D’altra parte Amanda Gorman lo dichiara espressamente: vuole fare il presidente. La sua ambizione è politica. E il suo è un semplice discorso politico, un comizio rivolto a metà degli americani, quelli che votano Democratici.
Definisce, biblicamente “il ventre della bestia” la presidenza Trump. Il quale (il riferimento è davvero palese) “Avrebbe distrutto il nostro paese”.
In certi punti sembra una poesia celebrativa di una battaglia: “Non perché non conosceremo mai più la sconfitta, ma perché non semineremo mai più divisioni”. Ma il soggetto del verbo non è “l’America”, questa battaglia non l’ha combattuta la nazione. Ma solo una parte di essa contro un’altra parte.
Allora perché definire poesia il suo primo discorso pubblico da militante politica che vuole fare il presidente?
Il contenuto delle sue parole
Il contenuto, se analizzato, pur nella sua semplicità è spaventosamente ideologico. Si parte dal solito egalitarismo:
“dobbiamo prima mettere da parte le nostre differenze”

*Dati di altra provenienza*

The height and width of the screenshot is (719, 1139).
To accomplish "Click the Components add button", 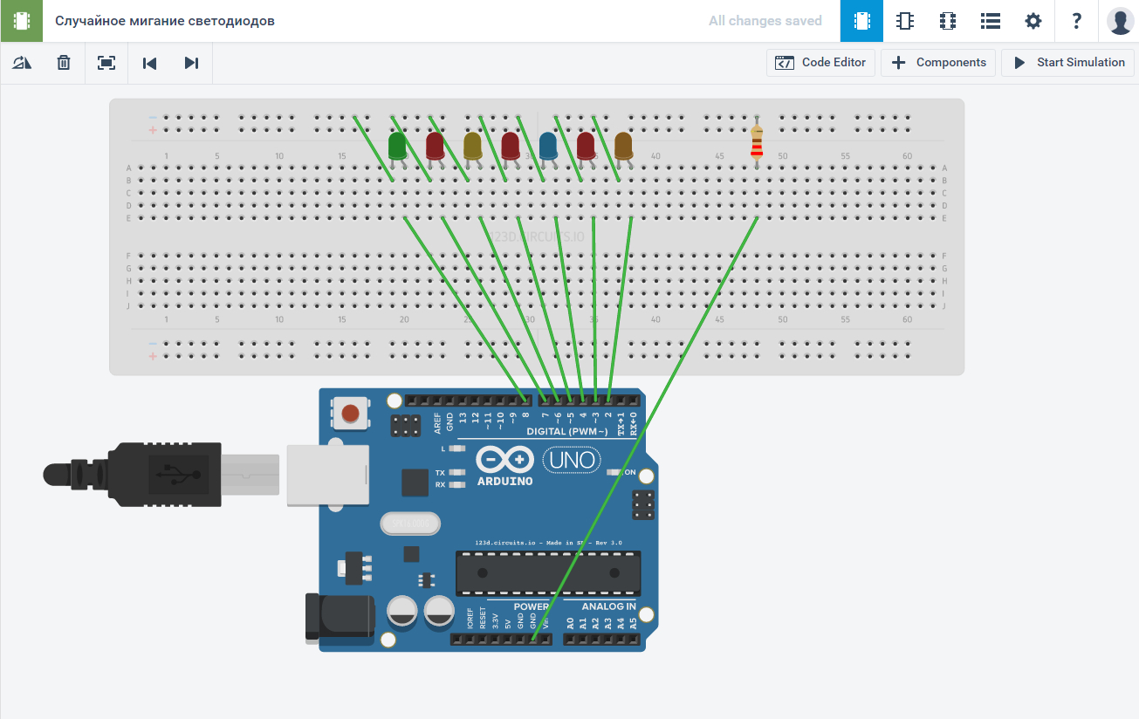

come se le differenze fossero il nemico da abbattere. Dogma numero uno del politicamente corretto. A cui Amanda Gorman sembra aderire pienamente. Chi non crede al politicamente corretto pensa che se questa vuole essere un’era di pace, non può basarsi su una menzogna – ossia che le differenze non esistono – ma sulla verità, ossia che le differenze ci sono e la sfida umana è farle convivere.
“È il passato in cui entriamo e come lo ripariamo”.

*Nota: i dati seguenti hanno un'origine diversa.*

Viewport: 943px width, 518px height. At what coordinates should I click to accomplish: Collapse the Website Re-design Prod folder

L’idea della riscrittura del passato è un tema centrale per le frange radicali del pensiero politicamente corretto. Come di ogni pensiero unico. Non dimentichiamo che negli Stati Uniti abbattono le statue di Cristoforo Colombo o di altri personaggi del passato, bollati, con il filtro ideologico di oggi come “razzisti” o “sessisti”. Questo, sì, terrorizzante e totalizzante. Gente che non ha letto neppure Orwell.
“Questa è l’era della giusta redenzione”, definita “ora terrificante”.
Ma cosa vorrà realmente dire? Un ulteriore riferimento alla rivoluzione culturale con cui il politicamente corretto americano sta riscrivendo la storia e l’identità umana? A cosa alluderà Amanda Gorman con quel “terrificante”?
Ce lo dice, “quello che sarà”: “Un paese schiacciato ma intero, benevolo ma audace, feroce”.
Feroce. Come quello che prima delle elezioni ha messo a ferro e fuoco il paese? O come quello che è entrato nei palazzi delle istituzioni? Cosa dobbiamo aspettarci dagli Stati Uniti?
E aggiunge: “Non saremo capovolti o interrotti da alcuna intimidazione”.
Amanda Gorman a me ha ricordato la Khalisi, Daenerys Targaryen di Games of Thrones. Aveva appassionato tutti all’inizio con i suoi slogan un po’ buonisti e di facile comprensione. Sappiamo com’è finita.
Io, sinceramente, da questa Amanda Gorman e della “ferocia” così cieca, superficiale e partigiana delle parole che scrive sono semplicemente terrorizzato.